A MP ampliou para todo o território nacional regras que eram aplicadas somente para a Amazônia e incluiu assentamentos ocupados até maio de 2014, com área de até 15 módulos fiscais. O texto altera a Lei nº 11.952/2009, que limitava a regularização a imóveis de até quatro módulo fiscais, ocupados até julho de 2008.

O módulo fiscal é uma unidade fixada para cada município pelo Instituto Nacional de Colonização e Reforma Agrária (Incra) e varia de 5 a 110 hectares.

Apesar de o governo argumentar que a legislação vai beneficiar até 300 mil famílias, a tramitação da MP tem sido difícil por causa de protestos de entidades ambientalistas e o presidente do Congresso, senador Davi Alcolumbre (DEM-AP), chegou a prorrogar sua validade por 60 dias para que o texto não perdesse a validade.

Para o diretor do WWF-Brasil, porém, o ideal seria recomeçar o debate em torno da questão. “Como está, temos um tiro no pé do agronegócio brasileiro, que teoricamente é defendido pela bancada ruralista no Congresso”, avalia Valle.

“Além de criar uma concorrência desleal, porque o invasor acaba regularizando ao custo de 5% do valor real, que foi pago por concorrentes, esse texto mancha a imagem do agronegócio brasileiro, que já não vai bem”, afirma ainda.

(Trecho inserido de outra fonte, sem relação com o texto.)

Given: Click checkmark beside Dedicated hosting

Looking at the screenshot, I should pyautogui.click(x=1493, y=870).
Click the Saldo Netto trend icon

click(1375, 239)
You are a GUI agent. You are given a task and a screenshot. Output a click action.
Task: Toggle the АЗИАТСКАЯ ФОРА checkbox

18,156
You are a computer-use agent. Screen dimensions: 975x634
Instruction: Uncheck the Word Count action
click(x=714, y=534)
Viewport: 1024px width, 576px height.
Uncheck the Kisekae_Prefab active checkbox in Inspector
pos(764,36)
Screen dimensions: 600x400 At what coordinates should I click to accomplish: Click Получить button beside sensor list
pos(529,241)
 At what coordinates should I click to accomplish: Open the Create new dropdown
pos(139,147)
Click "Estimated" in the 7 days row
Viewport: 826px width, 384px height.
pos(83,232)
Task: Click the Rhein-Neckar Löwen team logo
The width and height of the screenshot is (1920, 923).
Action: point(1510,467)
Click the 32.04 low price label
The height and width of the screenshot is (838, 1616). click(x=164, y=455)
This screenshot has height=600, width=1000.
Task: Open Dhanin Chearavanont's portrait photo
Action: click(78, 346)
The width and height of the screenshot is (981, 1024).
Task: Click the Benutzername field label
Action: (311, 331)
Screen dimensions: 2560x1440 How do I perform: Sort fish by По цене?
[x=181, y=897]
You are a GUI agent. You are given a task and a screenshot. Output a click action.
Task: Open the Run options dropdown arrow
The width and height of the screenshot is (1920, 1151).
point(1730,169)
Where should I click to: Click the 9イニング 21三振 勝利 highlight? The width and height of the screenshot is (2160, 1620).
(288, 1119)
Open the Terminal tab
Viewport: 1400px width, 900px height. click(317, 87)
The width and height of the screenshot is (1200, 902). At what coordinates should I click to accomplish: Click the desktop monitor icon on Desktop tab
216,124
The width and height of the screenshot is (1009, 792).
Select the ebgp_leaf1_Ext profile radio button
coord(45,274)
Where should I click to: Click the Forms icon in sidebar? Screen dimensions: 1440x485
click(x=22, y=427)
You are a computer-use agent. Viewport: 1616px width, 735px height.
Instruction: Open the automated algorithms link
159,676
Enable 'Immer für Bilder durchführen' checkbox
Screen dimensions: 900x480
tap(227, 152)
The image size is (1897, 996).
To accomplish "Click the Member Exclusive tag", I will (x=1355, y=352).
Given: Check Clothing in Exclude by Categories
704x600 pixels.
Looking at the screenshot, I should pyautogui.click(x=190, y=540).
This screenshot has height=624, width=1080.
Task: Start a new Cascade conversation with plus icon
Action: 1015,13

Outra entidade de defesa da natureza, o Imazon (Instituto do Homem e do Meio Ambiente da Amazônia) já havia acusado o governo de promover “anistia” de crimes relacionados à posse e desmatamento de áreas públicas por meio da MP nº 910. Em nota técnica de 12 páginas, a organização não governamental afirma que o texto permite a legalização de ocupações não contempladas pela legislação atual.

A reportagem procurou o senador Irajá para falar sobre as críticas a seu relatório, mas não conseguiu contato. O espaço continua aberto.